◆ THE TASK ◆
Write out every line from the listing below where the string "this" is found.

◆ EXTRACTED INFORMATION ◆
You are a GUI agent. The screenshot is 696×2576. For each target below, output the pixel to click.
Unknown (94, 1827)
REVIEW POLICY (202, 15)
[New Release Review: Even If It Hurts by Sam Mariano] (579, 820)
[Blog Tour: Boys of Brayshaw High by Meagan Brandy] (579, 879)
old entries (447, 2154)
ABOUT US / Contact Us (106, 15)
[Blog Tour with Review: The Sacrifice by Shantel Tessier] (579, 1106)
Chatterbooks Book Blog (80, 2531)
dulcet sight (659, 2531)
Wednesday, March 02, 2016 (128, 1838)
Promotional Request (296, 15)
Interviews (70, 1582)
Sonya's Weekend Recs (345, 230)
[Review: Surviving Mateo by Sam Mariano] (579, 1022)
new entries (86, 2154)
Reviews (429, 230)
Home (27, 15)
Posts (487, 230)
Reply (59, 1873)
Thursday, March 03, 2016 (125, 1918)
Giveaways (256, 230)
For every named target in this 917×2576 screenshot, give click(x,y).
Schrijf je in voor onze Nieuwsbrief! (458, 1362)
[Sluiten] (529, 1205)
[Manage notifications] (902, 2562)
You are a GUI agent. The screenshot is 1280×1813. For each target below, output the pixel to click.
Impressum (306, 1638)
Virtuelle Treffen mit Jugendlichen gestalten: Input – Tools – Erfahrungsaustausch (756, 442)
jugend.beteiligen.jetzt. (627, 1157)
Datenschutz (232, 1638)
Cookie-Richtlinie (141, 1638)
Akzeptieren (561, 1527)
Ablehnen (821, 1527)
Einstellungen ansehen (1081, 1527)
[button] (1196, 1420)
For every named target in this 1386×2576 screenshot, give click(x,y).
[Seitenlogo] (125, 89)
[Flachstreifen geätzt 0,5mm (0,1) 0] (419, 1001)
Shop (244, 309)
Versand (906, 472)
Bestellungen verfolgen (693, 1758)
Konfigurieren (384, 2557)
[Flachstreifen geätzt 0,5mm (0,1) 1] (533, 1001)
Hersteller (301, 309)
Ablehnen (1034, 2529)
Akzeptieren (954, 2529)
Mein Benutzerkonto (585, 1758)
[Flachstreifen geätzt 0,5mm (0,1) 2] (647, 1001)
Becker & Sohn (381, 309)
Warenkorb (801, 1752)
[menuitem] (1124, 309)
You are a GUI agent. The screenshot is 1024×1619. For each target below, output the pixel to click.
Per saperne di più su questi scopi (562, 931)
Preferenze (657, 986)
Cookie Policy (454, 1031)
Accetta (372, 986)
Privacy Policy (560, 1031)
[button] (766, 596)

◆ RESPONSE AREA ◆
For every named target in this 917×2576 screenshot, give click(x,y).
For every named target in this 1386×2576 screenshot, give click(x,y).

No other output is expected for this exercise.